- _Exercise objective_
If a line in the records below contains the word "click", copy it.

- _Record excerpts_
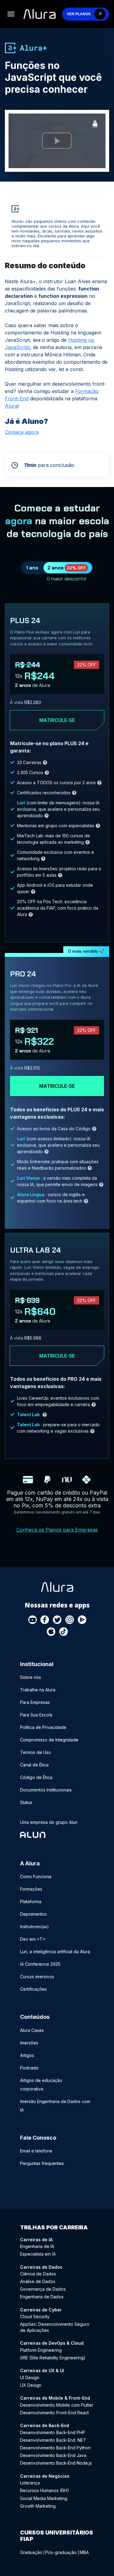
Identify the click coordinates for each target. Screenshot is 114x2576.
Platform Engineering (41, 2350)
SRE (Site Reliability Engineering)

* * *

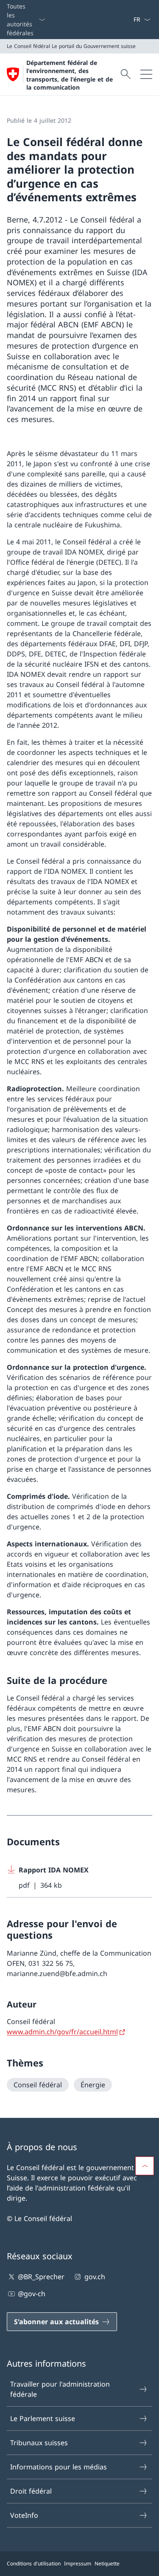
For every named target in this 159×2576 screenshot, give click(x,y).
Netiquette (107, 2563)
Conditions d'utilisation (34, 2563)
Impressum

- _Task response_
Identify the click coordinates for each target. Screenshot is 114x2576.
For every named target in this 159×2576 screenshot, give click(x,y).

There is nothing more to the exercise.